E-waste export, out of control
European countries must initiate control of their ports to stop the illegal export of electronic waste to developing countries.
The amount of e-waste in developing countries has increased rapidly in recent years. This increase is due both to the growing level of consumer electronics in the developing countries themselves, and to exports from rich countries. This study shows that a large proportion of electronic goods that are thrown away in the EU are exported as waste, or second-hand goods, to countries in Africa and Asia where a sustainable recycling system is largely absent.
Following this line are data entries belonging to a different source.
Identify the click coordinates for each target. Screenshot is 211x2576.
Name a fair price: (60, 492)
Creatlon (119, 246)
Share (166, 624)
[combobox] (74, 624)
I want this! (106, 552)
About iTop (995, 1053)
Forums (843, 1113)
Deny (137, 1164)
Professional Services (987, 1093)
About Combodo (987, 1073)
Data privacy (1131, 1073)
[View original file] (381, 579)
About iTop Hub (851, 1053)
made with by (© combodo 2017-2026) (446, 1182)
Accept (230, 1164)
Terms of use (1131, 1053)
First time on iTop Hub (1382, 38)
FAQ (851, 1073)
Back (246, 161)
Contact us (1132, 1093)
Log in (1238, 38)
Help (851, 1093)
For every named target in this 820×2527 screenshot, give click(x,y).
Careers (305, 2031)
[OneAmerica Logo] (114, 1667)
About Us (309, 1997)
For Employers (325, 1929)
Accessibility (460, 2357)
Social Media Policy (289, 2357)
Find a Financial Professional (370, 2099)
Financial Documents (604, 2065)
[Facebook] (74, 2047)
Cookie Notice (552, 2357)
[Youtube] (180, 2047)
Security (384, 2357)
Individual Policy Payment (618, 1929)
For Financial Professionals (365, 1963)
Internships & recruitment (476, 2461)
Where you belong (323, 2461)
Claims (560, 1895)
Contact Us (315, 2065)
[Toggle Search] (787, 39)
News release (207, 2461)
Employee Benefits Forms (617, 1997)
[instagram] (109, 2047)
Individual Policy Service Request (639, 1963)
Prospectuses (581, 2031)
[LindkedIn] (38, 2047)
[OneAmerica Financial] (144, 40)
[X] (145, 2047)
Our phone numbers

EU Transport Control Regulations prohibit the export of electronic waste to developing countries, but port inspections in the EU show that exports still exist. The export of used electronics is perfectly legal. On one hand, it increases poor people's access to IT and prolongs product life span, which is good from a global environmental perspective. On the other hand, the products will eventually be discarded in a country without sustainable recycling systems. Metals and plastics are recycled using primitive methods by workers who lack protective clothing and environmental knowledge.
According to Statistics Sweden, a total of over 2 000 tons of mobile phones and over 1 000 tons of desktop computers were exported from Sweden to other countries in 2007. In some cases the export destinations and the average declared values of the loads indicate that they may contain waste or used products of unknown quality and lifespan. This applies to exports of desktop computers to Ethiopia in 2007 (eight tons with an average declared value of SEK 267 per product). The same year, eleven tons of laptops were shipped to Ghana with an average value of SEK 86 per computer. This highlights the need for the Swedish authorities to investigate further exports. Three of four computers that arrive in Ghana from the outside world do not work.